# How long have my females been holding?



## Shelby1965 (Jul 31, 2020)

How long have my females been holding? I have a relatively new 55, wasnt expecting my females to be holding, I know they are, but is there anyway to tell how long they have been holding, so I know when to move them to a nursery tank or isolate them? Any help would be greatly appreciated!


----------



## DJRansome (Oct 29, 2005)

No way to know. What you do is watch them eat and the day they stop eating is the day they started holding.

Why not move them now? How many fry tanks will you have...one/female ideally.

You need the nursery tank to be cycled...you can run the nursery tank filter on your established tank for 2 weeks if you have enough time.


----------



## Shelby1965 (Jul 31, 2020)

Thank you for the reply,
I conveniently have a two week old 55g (that was not going to be used for this purpose, lol) that I have set up with one of the sponge filters from the tank the females are in now to help it cycle.

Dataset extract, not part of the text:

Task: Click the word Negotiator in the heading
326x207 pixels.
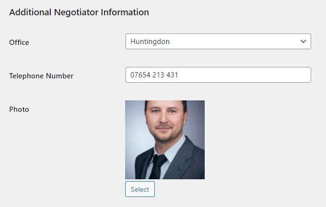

There are two definitely holding, have been for at least a week, maybe more. I have a nursery, (in their current tank) I'm guessing that it is only good for one female at a time considering the size.(it looked a lot bigger in the picture, lol)
should I get another nursery for the other female? 
Maybe pick up a couple 20g for each one? if so think I could get a 20g cycled in time? I hate buying from petco, but they do have their $1 a gallon sale on right now.

I think I have options, just looking for advice on the best way to proceed.


----------



## sir_keith (Oct 30, 2018)

Make life easy on yourself: move the holding females into the unoccupied 55. Rock hiding places at each end of the tank, and you should be fine. If you really want to be extra careful, install a tank divider. Good luck. :fish:


----------



## DJRansome (Oct 29, 2005)

Don't use the in-tank nurseries, agree on using the 55G. Do you really want 40 new fish? Choose one to raise and let the other spit in the tank.

If you DO want 40 new fish...yes set up several tanks for various batches/sizes of fry. A couple of 20G tanks will work.


----------



## Shelby1965 (Jul 31, 2020)

Update, in tank nursery is junk, not enough room for one fish to move around at all. I transferred all three females to 55g tank they spit during the move, made a couple of egg tumblers from old sponge filters and put the eggs in there, going to pick up a couple 20g tanks today start cycle and move the fry into them when they're ready. I appreciate all the information, suggestions, and help, Ill let you know how they turn out,Thank you guys,


----------